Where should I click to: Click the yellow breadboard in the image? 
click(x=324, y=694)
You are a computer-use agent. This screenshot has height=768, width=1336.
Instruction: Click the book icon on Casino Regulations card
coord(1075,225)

==

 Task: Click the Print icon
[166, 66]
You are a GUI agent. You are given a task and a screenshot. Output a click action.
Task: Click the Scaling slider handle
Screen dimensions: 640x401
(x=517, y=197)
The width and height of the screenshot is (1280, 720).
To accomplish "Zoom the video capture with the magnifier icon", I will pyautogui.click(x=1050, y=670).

AIM = Please give again the records from the line with "Where should I" to the line with "coord(1075,225)", keeping every character as it appears.

EXERCISE ANSWER =
Where should I click to: Click the yellow breadboard in the image? 
click(x=324, y=694)
You are a computer-use agent. This screenshot has height=768, width=1336.
Instruction: Click the book icon on Casino Regulations card
coord(1075,225)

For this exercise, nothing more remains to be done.